Letter: Sensible cuts
A letter to the editor in area papers was published the day the House Agriculture Committee voted to report out the latest agriculture bill (“FARRM”) to the full House. Our local congressman, Republican Scott Tipton, a member of the Agriculture Committee, voted in favor of advancing the bill out of committee.
The letter to the editor expresses concern about one aspect of the bill, indicating that it would cut $21 billion from the SNAP (food stamp) program. A summary of the bill published by the committee uses essentially the same number (“over $20 billion”), but indicates that the savings come because the bill “makes common-sense reforms, closes program loopholes, and cracks down on waste, fraud, and abuse” and “strengthens program integrity and accountability while better targeting the federal nutrition programs to serve those in need of assistance.”

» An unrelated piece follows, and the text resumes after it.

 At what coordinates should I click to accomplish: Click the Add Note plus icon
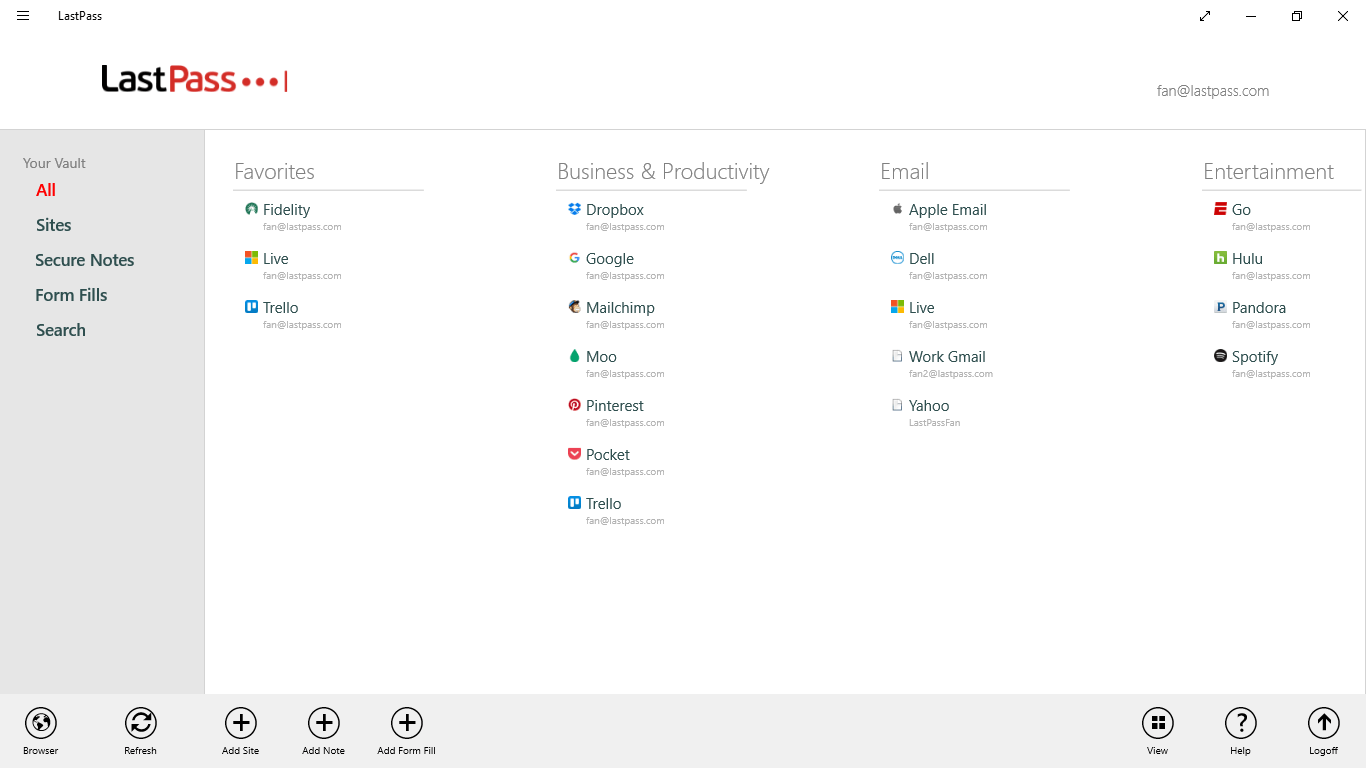click(x=323, y=723)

The Agriculture Committee’s summary of FARRM cites such reforms as tying SNAP assistance to households otherwise entitled to welfare type benefits, stopping fraudulent dumping of food for cash, requiring participating retailers to stock more fruits and vegetables, and allowing more service options for homebound elderly and disabled SNAP recipients. The summary also recognizes that local food banks, such as the Roaring Fork Valley’s Lift Up, “have been struggling to provide enough food to needy families in the current economic climate.” Therefore, FARRM increases funding for the Emergency Food Assistance Program, which the summary states will “help food banks supplement the diets of low-income individuals.”

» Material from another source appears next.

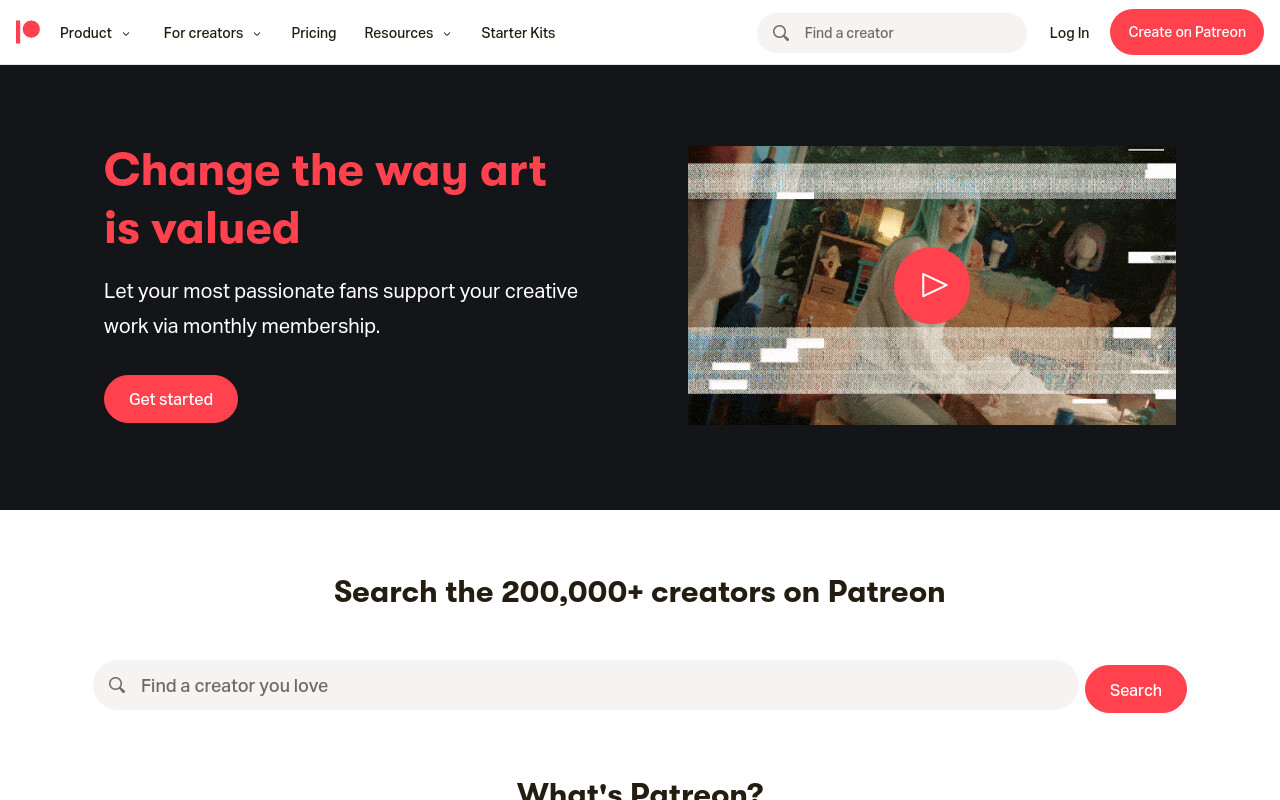This screenshot has width=1280, height=800.
Task: Click the red Search button
Action: pos(1136,689)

So, far from representing heartless cuts to federal food programs as depicted in the recent letter to the editor, FARRM is designed to strengthen programs to help meet the nutritional needs of people who are suffering because of current economic conditions. The bill tries to do this by reforming programs where needed and by increasing assistance to the most effective programs. Unless our legislators are prepared to take a critical look at a range of federal programs, we will continue to throw good money after bad and still not serve the needy among us. In fact, the amount of money available to meet the most pressing needs of our citizenry will be greatly diminished.